[libre-riscv-dev] div/mod algorithm written in python
Luke Kenneth Casson Leighton
lkcl at lkcl.net
Sun Jul 21 21:09:10 BST 2019
jacob, you managed to somehow delete the modifications that i'd made,
below. i've restored them as they're really important. we can't have
a chain of OR gates in a sequence: it results in huge gate delay
chains.
bool() is an operator (supported by yosys) that is specially optimised
by creating an actual cell that performs a multi-input OR, in an
extremely gate-efficient fashion. i've used it several times,
including for a multi-input AND, by negating all the inputs and also
negating the output.
l.
diff --git a/src/ieee754/div_rem_sqrt_rsqrt/core.py
b/src/ieee754/div_rem_sqrt_rsqrt/core.py
index e6a0b9b..da1be3a 100644
--- a/src/ieee754/div_rem_sqrt_rsqrt/core.py
+++ b/src/ieee754/div_rem_sqrt_rsqrt/core.py
@@ -376,16 +376,19 @@ class DivPipeCoreCalculateStage(Elaboratable):
bit_value ^= pass_flags[j]
m.d.comb += next_bits.part(i, 1).eq(bit_value)
- next_compare_rhs = 0
+ # XXX using a list to accumulate the bits and then using bool
+ # is IMPORTANT. if done using |= it results in a chain of OR gates.

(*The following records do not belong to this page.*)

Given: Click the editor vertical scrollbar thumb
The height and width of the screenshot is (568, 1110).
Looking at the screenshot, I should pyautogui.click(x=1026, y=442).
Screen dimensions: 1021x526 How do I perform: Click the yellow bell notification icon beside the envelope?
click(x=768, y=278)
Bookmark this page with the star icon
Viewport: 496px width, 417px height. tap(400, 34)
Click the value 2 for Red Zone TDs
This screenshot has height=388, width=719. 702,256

+ l = [] # next_compare_rhs
for i in range(radix):
next_flag = pass_flags[i + 1] if i + 1 < radix else 0
selected = Signal(name=f"selected_{i}", reset_less=True)
m.d.comb += selected.eq(pass_flags[i] & ~next_flag)

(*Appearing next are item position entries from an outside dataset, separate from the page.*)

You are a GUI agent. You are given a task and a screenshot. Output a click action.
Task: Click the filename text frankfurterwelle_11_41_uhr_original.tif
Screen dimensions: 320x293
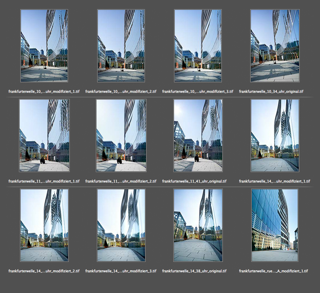[x=194, y=181]
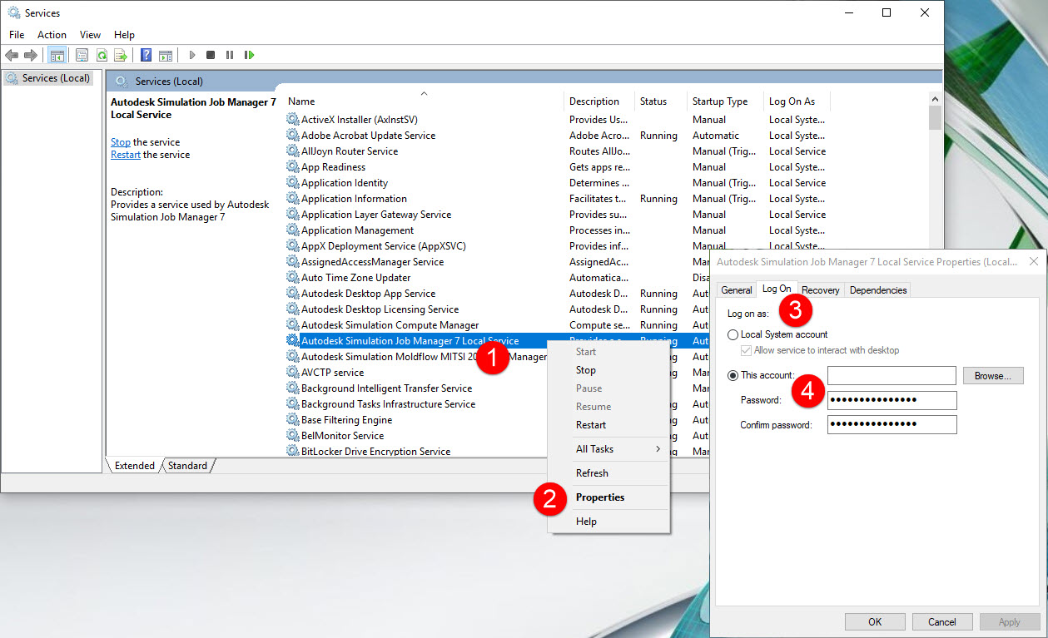Restart the service with the rightmost toolbar icon

click(x=249, y=54)
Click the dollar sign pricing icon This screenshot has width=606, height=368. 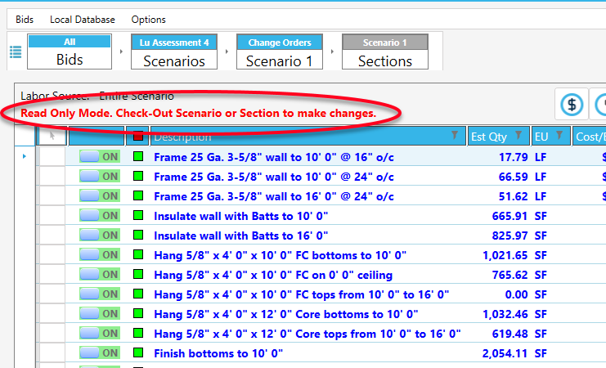pos(572,105)
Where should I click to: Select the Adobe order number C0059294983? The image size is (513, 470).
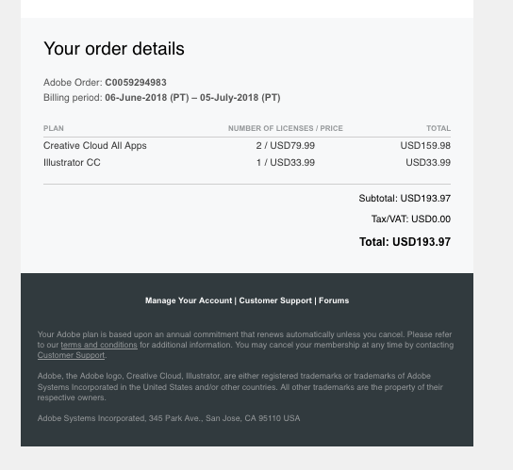136,82
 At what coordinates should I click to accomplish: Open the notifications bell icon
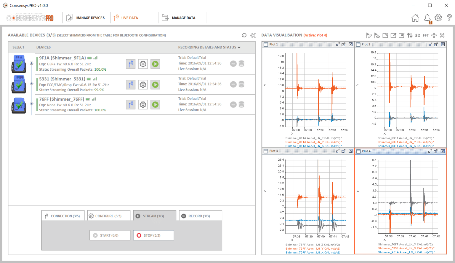(427, 18)

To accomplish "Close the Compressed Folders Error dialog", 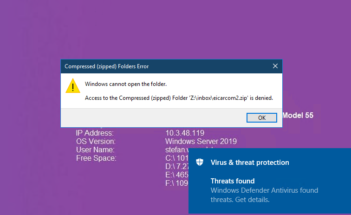I will coord(275,66).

- next_compare_rhs |= Mux(selected,
- trial_compare_rhs_values[i],
- 0)
+ l.append(Mux(selected, trial_compare_rhs_values[i], 0)
+
+ # concatenate the list of Mux results together and OR them using
+ # the bool operator.
+ m.d.comb += self.o.compare_rhs.eq(Cat(*l).bool())
- m.d.comb += self.o.compare_rhs.eq(next_compare_rhs)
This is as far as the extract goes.